Brandon: When it comes to your work as a professor - what do you tell your students who are interested in cancer research?
Dr. Berger: Well I love being a faculty member in the College of Nursing and instructing students in regard to how to be a scientist. Most people in the community think of a nurse as the caregiver and the wonderful care they receive, but it didn't take very long in my early coronary care experience to say “well, why are we having these people lay in bed for a week after the heart attack?” The same thing could be said about cancer care, “why are we allowing people to become so nauseated and vomiting that they never want to come back for the second treatment?” So, what I tell my students is we can discover many ways to help treatments that clinical – the basic scientist - have developed and the clinical scientists, the physician scientists have now managed help bring to market. What nursing does is help the patient have the best supportive care, and always have the treatments in line with the patient's wishes in regard to quality of life and the way they want to spend their life.
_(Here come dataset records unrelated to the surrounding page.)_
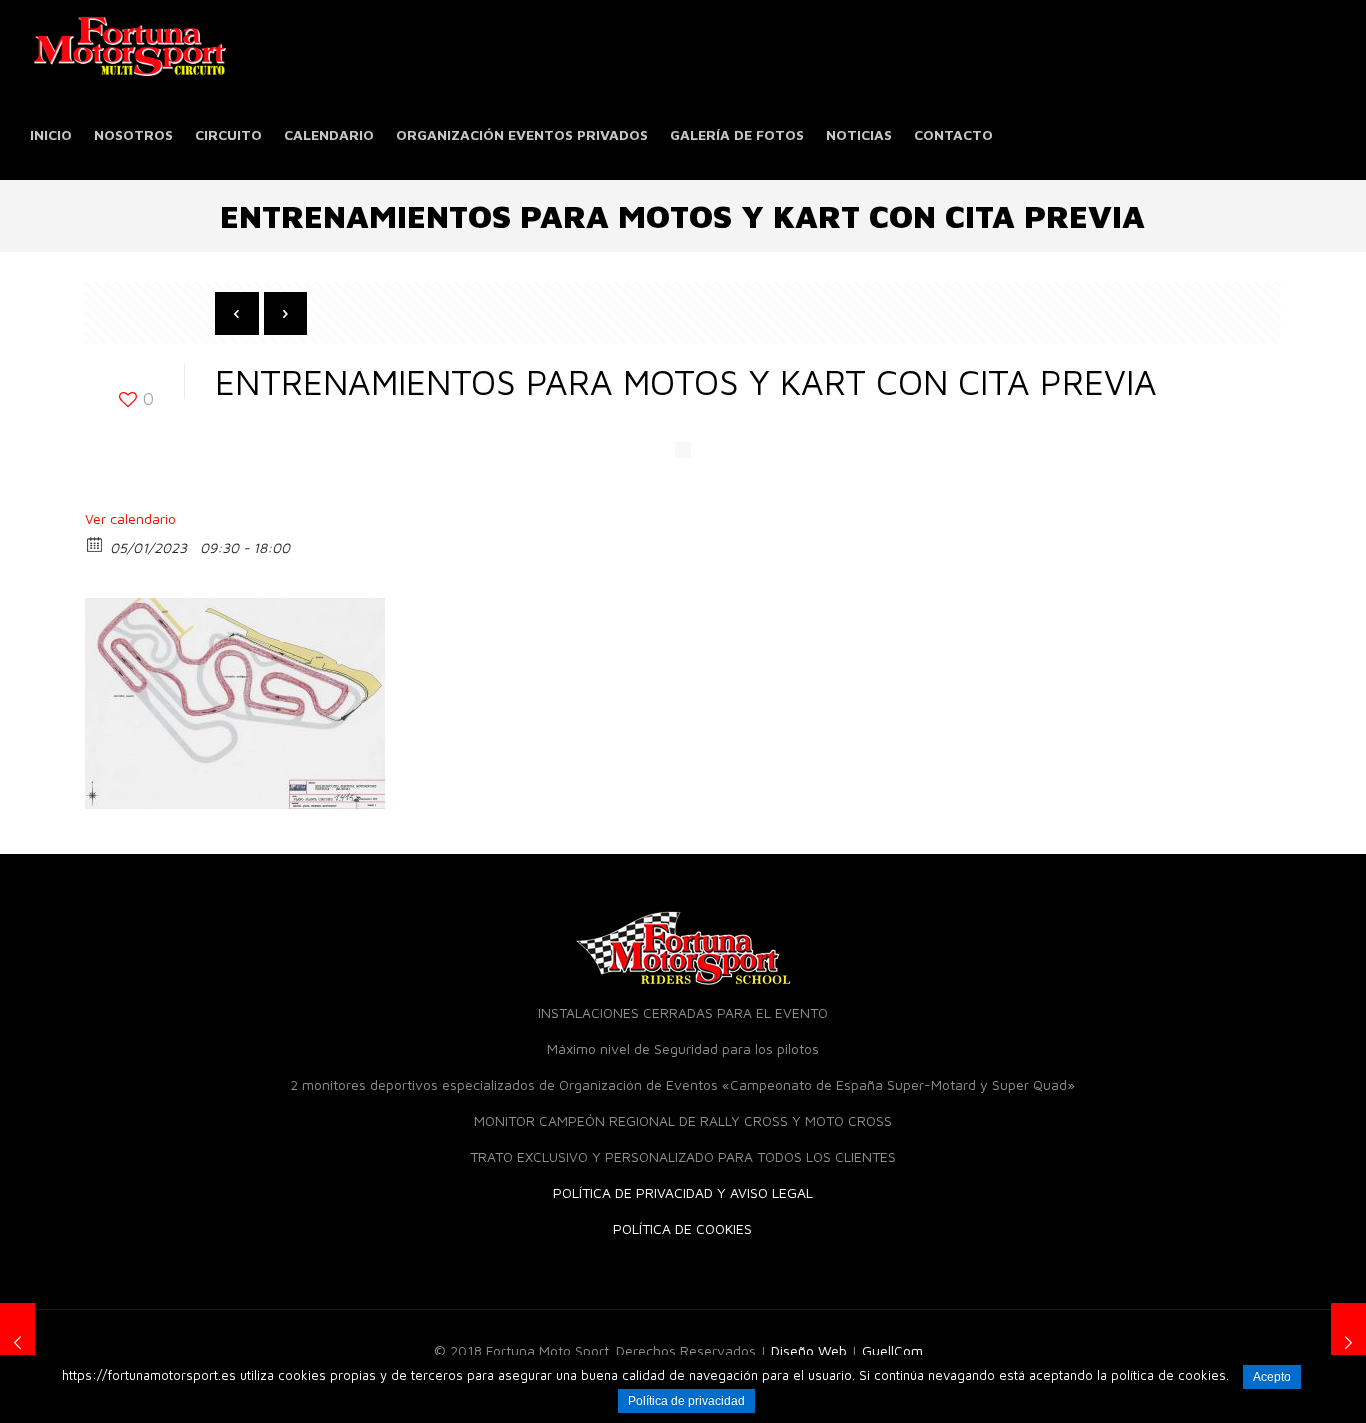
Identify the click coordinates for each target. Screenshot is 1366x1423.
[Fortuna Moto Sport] (130, 45)
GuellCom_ (896, 1350)
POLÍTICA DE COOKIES (682, 1228)
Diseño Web (809, 1350)
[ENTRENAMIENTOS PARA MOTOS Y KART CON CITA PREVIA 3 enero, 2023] (17, 1343)
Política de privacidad (686, 1401)
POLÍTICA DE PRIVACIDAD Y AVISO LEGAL (683, 1192)
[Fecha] (95, 543)
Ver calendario (130, 518)
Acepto (1272, 1377)
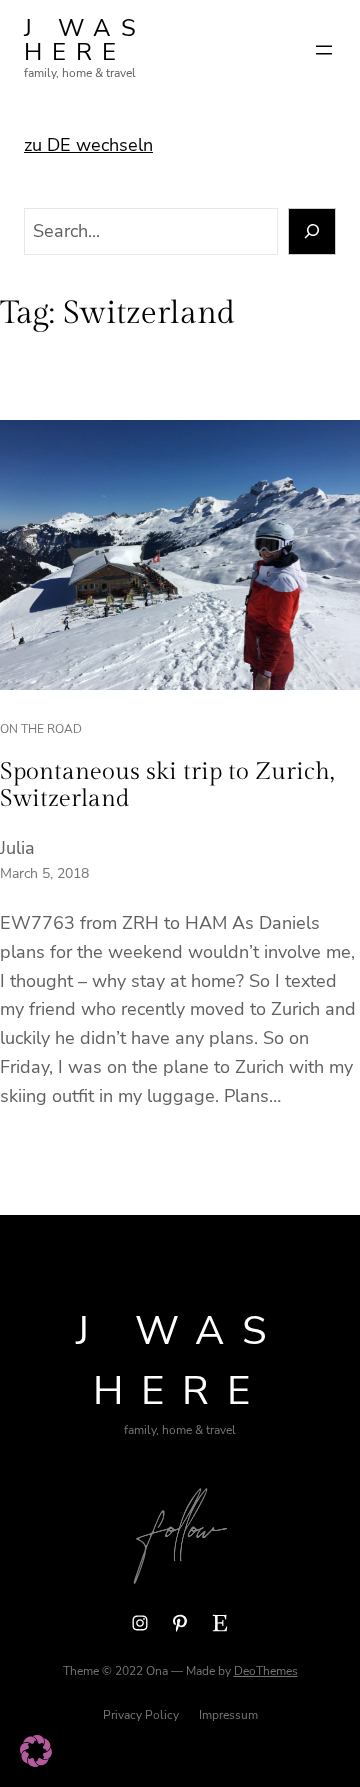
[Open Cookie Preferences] (36, 1761)
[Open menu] (324, 50)
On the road (41, 729)
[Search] (312, 231)
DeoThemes (266, 1671)
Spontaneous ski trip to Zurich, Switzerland (167, 786)
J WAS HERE (85, 40)
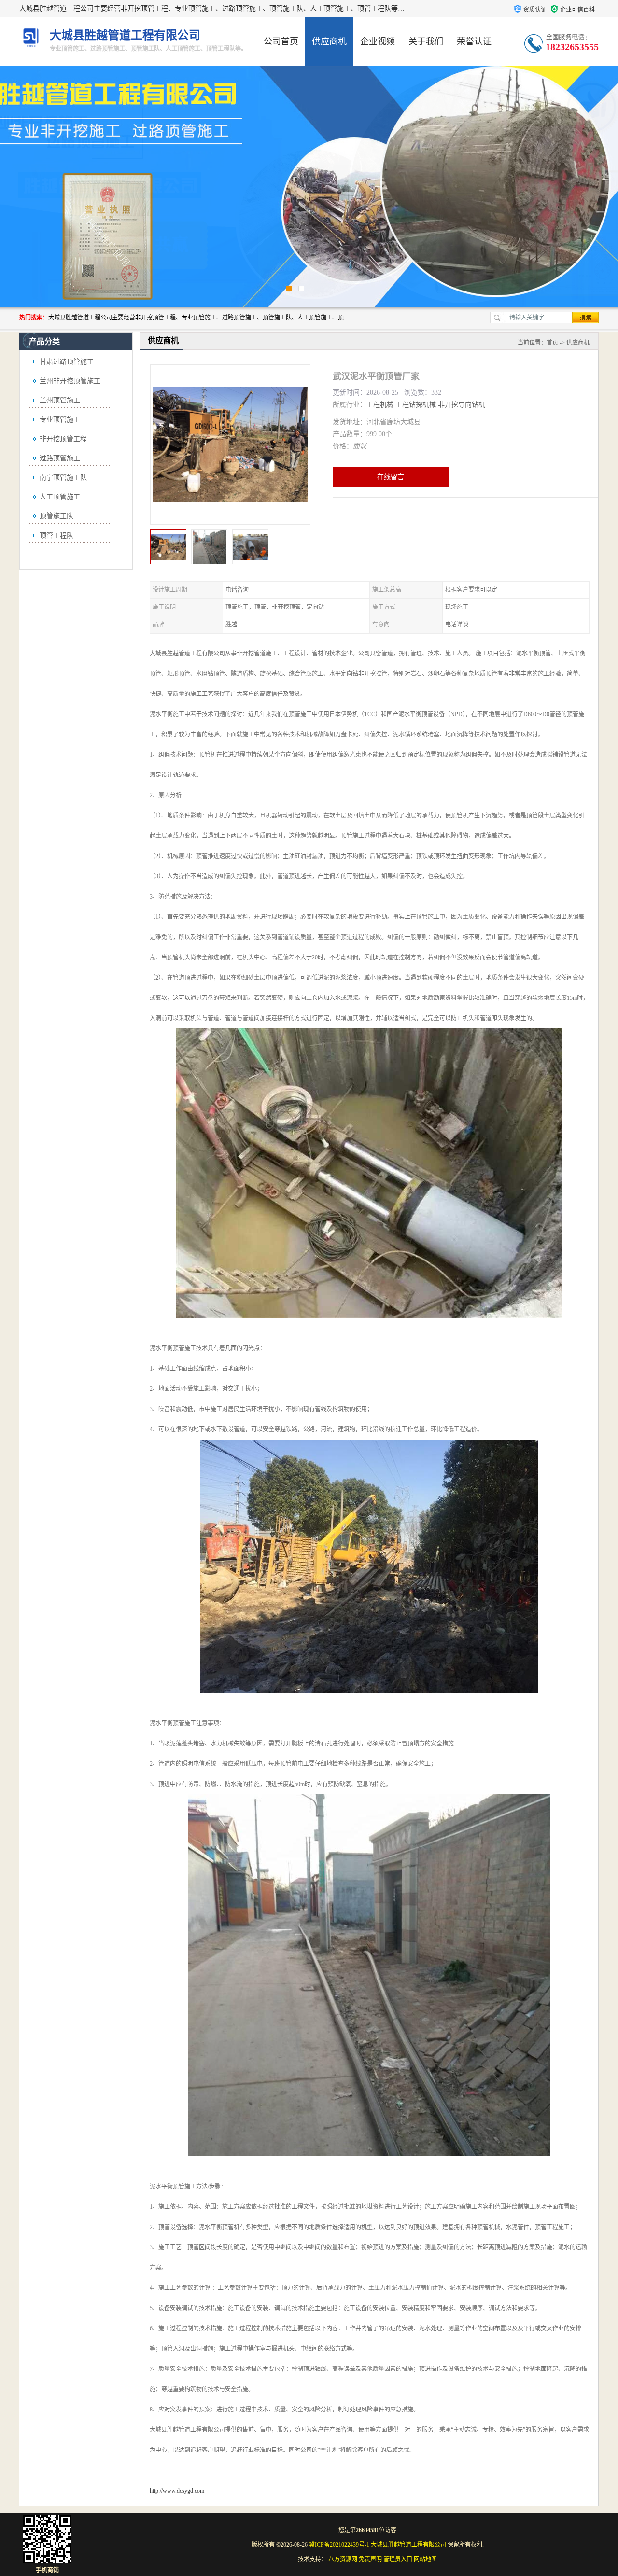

Brandon: Generally speaking what do you find so interesting about research - within the medical field?
Dr. Berger: That's a really good question, because many people that are in the research field came through high school programs or undergraduate programs that were very intensive in regard to science. People, for example, that graduate in the sciences or in psychology are part of research studies probably their freshman year of college. They might have been a subject in a study, whereas our nursing education, at the undergraduate level, has very little research integrated into it. They may read about the study or have a clinical instructor that talks about studies but we try to fit so much into such a short amount of time in that undergraduate nursing education. So, I really wasn't turned on to research until my master's program. At the time – and I graduated here at UNMC - every master's in nursing student was a part of the research team, so you got a real flavor for it. We ended up spending at least 18 months collecting data from the patients. At the time my master's was on lifestyle factors after a heart attack diagnosis. Of course, that's what I had spent my first 10 years on and now interesting the transition a lot of my work is on lifestyle factors with patients with cancer during treatment and survivors and how they impact those side effects of fatigue and sleep-wake disturbances.
Brandon: Dr. Ann Berger, thanks for coming on the show.
Dr. Berger: Thank you very much, I appreciate part of the opportunity.